Weekly Market Update: US equities near all time highs as earning beat expectations

Weekly Market Update: US equities near all time highs as earning beat expectations

Mon 09 Aug 2021

Market Update

Global equities rallied last week, with US equities leading the way, up +1.4% in Sterling terms, boosted by 87% of US firms beating earnings expectations. European equities were up a similar amount in local terms, however up only +0.4% in Sterling terms. UK equities were up +0.2%, however Japanese equities fell -1.3%. With yields rising across developed markets (9 bps in the UK,  11 bps in the US and 3 bps in Germany), financials had a strong week, with IT and energy also performing well. Sterling was flat vs the US Dollar but gained +0.8% and +0.7% vs the Euro and Yen respectively. Both gold and oil saw significant declines, down -3.9% and -4.2% respectively in US Dollar terms.

CIO Analysis

Last week saw a negative body of evidence amassing against present market euphoria. A very good jobs report in the US wrought worries that the Federal Reserve might ‘taper’ (reduce) quantitative easing after September. Meanwhile, the Delta variant’s spread has pushed back a lot of return-to-office plans and continues to put strains on both the recovery and supply chains. In China, the crackdown on tech giants persists with little concern as to how these moves will affect western consumers. And in Europe the consequences of climate change are becoming all too real with the hottest summer in thirty years causing massive wildfires and loss of life and property all across Spain, Italy, Greece, Cyprus, Turkey and Ukraine.  

To explain the complete market apathy on current events (US equities are near all-time highs), one has to remember that fundamentally, stock market investing is about confidence in future corporate earnings. The current earnings season is seeing an 88% rise in profits and 87% of top and bottom-line announcements beating expectations.

QUESTIONS ON THE MATERIAL:
(a) Write out the passage of the weekly market update from "Mon 09 Aug 2021" to "US Dollar terms.".
(b) Continue the weekly market update, picking up after its last sentence.
The recorded data come from a different source than the market update.

(Recorded data)
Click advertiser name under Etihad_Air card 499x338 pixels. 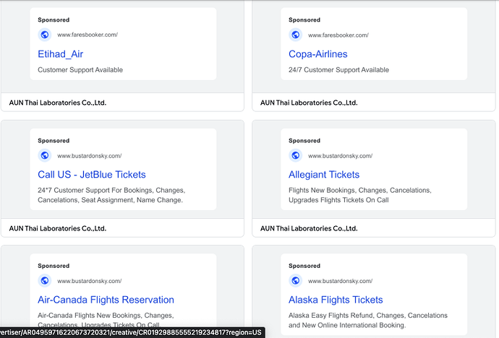pyautogui.click(x=57, y=103)
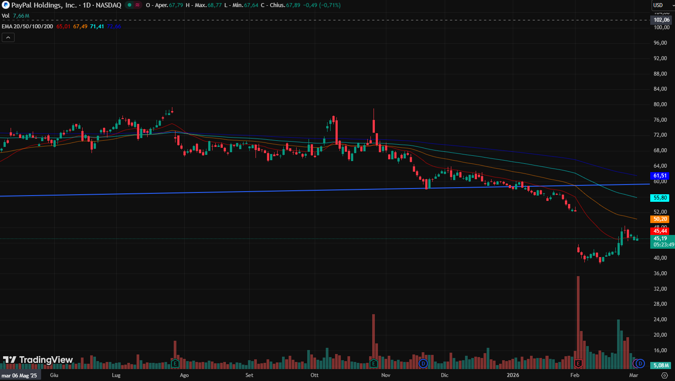The image size is (675, 381).
Task: Click the date label mar 06 Mag '25
Action: coord(20,376)
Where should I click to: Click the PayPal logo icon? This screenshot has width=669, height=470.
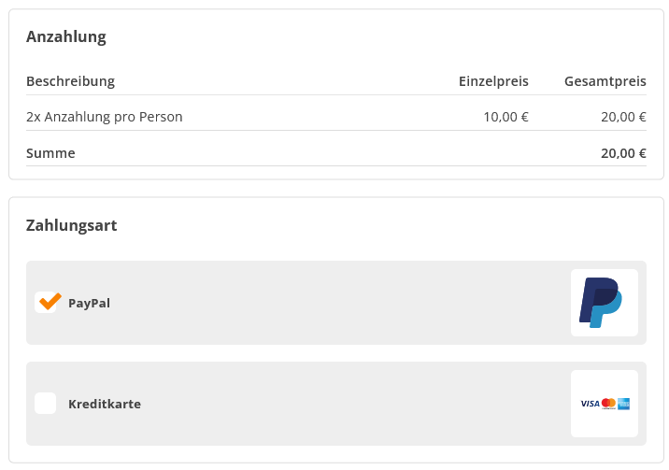point(601,303)
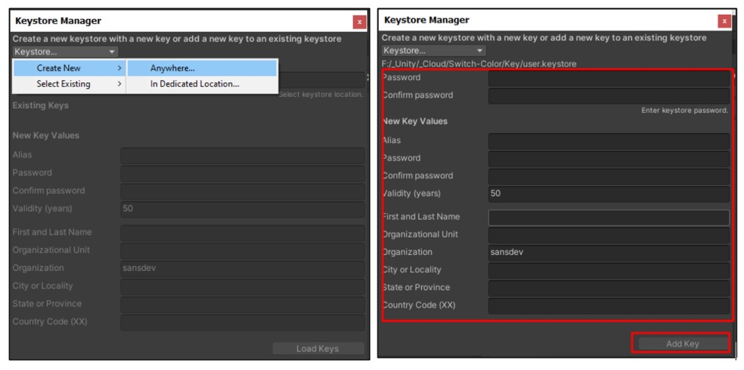This screenshot has width=744, height=370.
Task: Choose Select Existing from the Keystore menu
Action: point(63,84)
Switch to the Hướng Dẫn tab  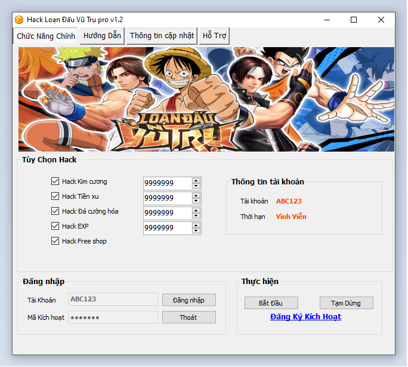(102, 36)
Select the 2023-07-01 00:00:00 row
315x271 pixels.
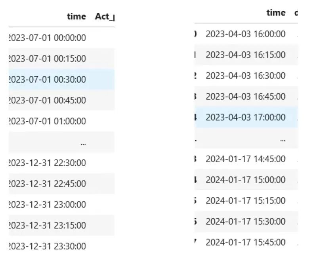click(x=61, y=38)
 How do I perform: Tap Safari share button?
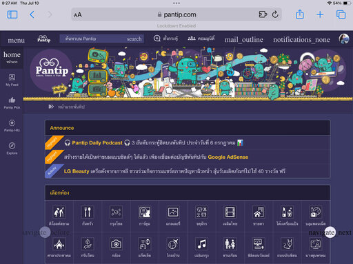(x=300, y=14)
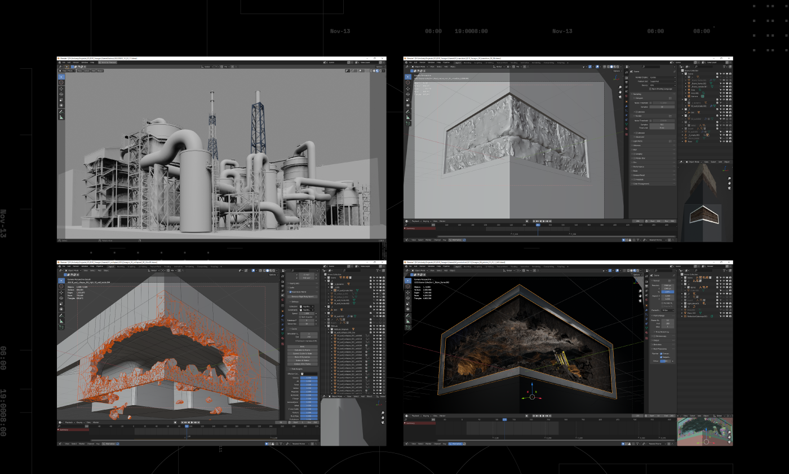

RESPONSES FOR EACH TASK:
(a)
Mon 09 Aug 2021

Market Update

Global equities rallied last week, with US equities leading the way, up +1.4% in Sterling terms, boosted by 87% of US firms beating earnings expectations. European equities were up a similar amount in local terms, however up only +0.4% in Sterling terms. UK equities were up +0.2%, however Japanese equities fell -1.3%. With yields rising across developed markets (9 bps in the UK,  11 bps in the US and 3 bps in Germany), financials had a strong week, with IT and energy also performing well. Sterling was flat vs the US Dollar but gained +0.8% and +0.7% vs the Euro and Yen respectively. Both gold and oil saw significant declines, down -3.9% and -4.2% respectively in US Dollar terms.

(b)
But don’t geopolitics affect future earnings? The truth of the matter is that asset allocators have always been cautious with the Chinese brand of capitalism, which is why they habitually ignored the breakneck pace of growth and continued to treat the world’s second largest economy as an ‘Emerging Market’. And as for climate change, realistically the game of ‘following the investment money’ outweighs concerns as to whether the Paris accord’s emission targets are realistic any more, or whether reducing massive global fossil fuel subsidies is even an attainable goal.

Which leave us with the tug-of-war between the Fed’s quantitative easing, the economic recovery, inflation and the ‘Delta x-factor’. On the one hand, the Federal Reserve sees potential for a persistent recovery and labour shortages as evidence of demand-inflation and cause to contemplate asset purchase reductions. On the other, the ‘Delta’ variant is not only pushing back plans for return to normality, but it is reminding us that new and more threatening variants could follow, which could topple the economic recovery altogether.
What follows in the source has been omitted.